## Input for this task
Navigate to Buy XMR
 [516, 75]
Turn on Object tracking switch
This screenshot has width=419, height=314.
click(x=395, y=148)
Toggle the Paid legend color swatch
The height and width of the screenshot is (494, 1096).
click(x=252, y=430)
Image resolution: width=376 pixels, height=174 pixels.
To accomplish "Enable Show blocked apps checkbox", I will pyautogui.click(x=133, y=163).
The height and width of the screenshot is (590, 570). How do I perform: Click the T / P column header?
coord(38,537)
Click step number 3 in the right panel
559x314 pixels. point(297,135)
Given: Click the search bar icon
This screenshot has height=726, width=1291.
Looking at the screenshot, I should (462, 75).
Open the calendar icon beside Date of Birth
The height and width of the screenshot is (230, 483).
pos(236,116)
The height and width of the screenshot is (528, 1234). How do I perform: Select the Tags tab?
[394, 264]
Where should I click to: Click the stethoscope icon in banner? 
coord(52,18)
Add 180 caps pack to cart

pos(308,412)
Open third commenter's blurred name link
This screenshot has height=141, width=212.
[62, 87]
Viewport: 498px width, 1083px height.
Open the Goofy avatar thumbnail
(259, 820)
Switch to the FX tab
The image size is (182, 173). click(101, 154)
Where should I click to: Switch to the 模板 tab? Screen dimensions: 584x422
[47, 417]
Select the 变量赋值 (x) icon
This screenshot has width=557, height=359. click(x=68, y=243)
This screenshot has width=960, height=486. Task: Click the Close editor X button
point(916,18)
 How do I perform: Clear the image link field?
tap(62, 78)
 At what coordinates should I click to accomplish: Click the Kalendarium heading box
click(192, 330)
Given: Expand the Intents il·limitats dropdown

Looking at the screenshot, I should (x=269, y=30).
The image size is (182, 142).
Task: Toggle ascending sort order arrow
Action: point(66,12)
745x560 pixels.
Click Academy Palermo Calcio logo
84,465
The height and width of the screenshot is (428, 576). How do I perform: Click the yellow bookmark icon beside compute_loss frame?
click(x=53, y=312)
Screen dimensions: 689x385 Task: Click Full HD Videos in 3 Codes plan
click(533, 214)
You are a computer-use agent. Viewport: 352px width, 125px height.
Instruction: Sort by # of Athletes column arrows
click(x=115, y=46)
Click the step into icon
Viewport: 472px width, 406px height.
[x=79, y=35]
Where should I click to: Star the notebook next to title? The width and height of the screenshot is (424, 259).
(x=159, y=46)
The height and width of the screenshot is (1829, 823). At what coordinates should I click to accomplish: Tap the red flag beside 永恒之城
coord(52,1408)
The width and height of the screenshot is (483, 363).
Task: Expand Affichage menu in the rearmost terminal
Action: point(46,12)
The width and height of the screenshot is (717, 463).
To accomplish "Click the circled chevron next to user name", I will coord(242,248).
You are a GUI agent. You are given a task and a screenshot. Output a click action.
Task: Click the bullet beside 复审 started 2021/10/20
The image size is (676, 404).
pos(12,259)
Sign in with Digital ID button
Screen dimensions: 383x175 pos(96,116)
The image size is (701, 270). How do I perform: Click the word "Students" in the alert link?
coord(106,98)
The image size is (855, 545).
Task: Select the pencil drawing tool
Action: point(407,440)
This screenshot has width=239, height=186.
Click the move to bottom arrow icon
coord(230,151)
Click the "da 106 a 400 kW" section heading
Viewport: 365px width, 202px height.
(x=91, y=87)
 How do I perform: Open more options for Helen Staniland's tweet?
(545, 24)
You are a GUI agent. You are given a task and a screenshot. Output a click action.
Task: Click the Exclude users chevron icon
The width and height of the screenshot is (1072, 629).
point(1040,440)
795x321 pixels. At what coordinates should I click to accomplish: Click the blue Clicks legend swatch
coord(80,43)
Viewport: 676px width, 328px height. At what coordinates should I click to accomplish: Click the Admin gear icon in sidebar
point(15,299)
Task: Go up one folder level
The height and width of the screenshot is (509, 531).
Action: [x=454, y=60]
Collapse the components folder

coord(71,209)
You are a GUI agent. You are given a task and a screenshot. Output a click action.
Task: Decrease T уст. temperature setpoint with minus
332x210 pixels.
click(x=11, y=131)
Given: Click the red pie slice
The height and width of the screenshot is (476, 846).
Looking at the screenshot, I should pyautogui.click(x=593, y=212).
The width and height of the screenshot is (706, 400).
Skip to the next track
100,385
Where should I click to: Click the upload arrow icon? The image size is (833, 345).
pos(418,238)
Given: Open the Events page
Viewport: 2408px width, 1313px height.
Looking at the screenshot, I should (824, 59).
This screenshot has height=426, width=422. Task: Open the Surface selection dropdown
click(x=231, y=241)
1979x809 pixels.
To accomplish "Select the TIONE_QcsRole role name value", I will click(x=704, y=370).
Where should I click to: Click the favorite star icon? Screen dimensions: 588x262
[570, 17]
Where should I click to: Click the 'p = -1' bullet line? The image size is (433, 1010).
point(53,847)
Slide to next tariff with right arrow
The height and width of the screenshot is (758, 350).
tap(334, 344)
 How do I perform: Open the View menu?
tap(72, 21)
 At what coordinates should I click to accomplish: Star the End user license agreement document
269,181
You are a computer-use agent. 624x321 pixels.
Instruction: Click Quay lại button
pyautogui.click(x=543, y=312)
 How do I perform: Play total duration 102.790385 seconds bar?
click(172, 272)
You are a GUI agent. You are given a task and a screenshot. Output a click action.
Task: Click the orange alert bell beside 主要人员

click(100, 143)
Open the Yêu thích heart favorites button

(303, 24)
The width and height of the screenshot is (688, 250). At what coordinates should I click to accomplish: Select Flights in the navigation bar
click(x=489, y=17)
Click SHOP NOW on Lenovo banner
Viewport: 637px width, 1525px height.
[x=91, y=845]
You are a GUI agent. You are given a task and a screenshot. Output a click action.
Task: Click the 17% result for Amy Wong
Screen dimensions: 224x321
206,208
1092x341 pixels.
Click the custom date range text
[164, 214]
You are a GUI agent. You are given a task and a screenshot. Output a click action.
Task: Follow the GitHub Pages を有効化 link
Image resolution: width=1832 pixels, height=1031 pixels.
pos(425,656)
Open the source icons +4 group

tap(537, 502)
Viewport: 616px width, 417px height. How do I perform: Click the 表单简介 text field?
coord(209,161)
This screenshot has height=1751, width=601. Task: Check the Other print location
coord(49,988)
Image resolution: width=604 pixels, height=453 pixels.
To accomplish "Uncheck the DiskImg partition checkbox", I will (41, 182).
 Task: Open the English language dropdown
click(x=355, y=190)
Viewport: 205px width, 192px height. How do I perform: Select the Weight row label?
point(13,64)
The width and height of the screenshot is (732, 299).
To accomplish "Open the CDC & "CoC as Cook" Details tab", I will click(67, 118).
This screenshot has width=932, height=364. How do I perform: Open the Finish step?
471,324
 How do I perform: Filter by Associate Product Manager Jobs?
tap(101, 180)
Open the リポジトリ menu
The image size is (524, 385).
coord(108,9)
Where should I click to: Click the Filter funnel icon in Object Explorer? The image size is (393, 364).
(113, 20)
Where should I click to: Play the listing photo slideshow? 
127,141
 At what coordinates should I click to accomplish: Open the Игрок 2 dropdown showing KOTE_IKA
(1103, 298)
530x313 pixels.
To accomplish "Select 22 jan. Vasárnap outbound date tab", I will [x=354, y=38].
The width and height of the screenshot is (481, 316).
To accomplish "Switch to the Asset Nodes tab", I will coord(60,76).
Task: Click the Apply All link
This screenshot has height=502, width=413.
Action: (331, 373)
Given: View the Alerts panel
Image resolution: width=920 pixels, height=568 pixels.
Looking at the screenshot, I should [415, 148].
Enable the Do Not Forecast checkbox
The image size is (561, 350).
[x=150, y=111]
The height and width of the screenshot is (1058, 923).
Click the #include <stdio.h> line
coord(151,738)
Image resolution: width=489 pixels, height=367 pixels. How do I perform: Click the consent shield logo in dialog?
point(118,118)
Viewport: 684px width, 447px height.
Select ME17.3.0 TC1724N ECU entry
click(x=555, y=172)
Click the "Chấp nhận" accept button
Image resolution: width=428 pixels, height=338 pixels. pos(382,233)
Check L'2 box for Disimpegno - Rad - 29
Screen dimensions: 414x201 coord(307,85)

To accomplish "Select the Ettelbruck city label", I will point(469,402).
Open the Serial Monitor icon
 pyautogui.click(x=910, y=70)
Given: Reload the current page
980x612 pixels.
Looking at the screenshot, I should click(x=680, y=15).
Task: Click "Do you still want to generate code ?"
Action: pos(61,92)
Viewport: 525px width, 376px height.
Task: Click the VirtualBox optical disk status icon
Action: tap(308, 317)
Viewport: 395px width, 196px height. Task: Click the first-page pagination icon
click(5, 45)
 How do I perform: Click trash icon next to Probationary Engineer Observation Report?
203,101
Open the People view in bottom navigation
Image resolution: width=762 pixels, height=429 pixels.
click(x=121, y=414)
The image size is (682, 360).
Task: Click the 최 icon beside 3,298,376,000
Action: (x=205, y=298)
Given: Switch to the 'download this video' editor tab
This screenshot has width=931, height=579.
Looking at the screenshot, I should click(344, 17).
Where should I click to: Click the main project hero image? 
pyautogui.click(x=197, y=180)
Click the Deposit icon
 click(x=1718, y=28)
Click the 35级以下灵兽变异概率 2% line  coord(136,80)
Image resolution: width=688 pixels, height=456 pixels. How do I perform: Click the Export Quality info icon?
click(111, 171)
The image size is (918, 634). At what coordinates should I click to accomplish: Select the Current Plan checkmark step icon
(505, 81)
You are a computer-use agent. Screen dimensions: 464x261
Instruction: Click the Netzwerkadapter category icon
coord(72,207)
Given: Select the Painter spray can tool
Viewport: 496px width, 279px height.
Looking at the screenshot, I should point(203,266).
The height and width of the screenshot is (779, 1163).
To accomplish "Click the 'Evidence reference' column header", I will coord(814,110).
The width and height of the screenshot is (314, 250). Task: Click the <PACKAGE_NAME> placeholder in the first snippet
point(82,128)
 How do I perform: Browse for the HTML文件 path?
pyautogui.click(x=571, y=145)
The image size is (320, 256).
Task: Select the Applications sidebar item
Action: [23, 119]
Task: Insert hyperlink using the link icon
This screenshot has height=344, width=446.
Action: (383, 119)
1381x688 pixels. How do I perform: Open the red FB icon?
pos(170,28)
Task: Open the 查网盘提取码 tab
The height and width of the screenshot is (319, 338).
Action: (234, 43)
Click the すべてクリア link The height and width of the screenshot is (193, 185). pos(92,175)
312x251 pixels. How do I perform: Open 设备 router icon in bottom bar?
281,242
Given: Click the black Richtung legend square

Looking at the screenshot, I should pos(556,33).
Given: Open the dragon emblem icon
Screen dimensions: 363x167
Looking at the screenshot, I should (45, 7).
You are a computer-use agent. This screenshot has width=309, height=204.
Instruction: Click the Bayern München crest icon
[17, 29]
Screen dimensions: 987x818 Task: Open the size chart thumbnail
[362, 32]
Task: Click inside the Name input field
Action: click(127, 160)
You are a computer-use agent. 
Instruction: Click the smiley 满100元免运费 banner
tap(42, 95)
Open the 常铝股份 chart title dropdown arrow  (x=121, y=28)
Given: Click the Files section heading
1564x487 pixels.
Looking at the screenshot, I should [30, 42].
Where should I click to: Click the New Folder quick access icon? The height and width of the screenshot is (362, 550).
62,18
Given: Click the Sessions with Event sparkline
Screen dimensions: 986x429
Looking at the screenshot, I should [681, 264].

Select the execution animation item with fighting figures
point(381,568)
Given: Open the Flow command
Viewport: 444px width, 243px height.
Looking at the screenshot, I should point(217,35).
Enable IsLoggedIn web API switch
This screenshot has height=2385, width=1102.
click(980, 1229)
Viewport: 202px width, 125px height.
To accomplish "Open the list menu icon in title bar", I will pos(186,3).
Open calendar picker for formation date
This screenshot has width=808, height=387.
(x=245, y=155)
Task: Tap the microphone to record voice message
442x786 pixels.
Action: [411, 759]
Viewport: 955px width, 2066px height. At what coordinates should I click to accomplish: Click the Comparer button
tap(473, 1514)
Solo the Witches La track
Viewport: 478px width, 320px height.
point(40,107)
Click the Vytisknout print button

## Directions for this task
Whenever a line of the data includes "checkbox", copy that line.

## Response area
To accomplish "Enable Show blocked apps checkbox", I will pyautogui.click(x=133, y=163).
To accomplish "Uncheck the DiskImg partition checkbox", I will (41, 182).
Enable the Do Not Forecast checkbox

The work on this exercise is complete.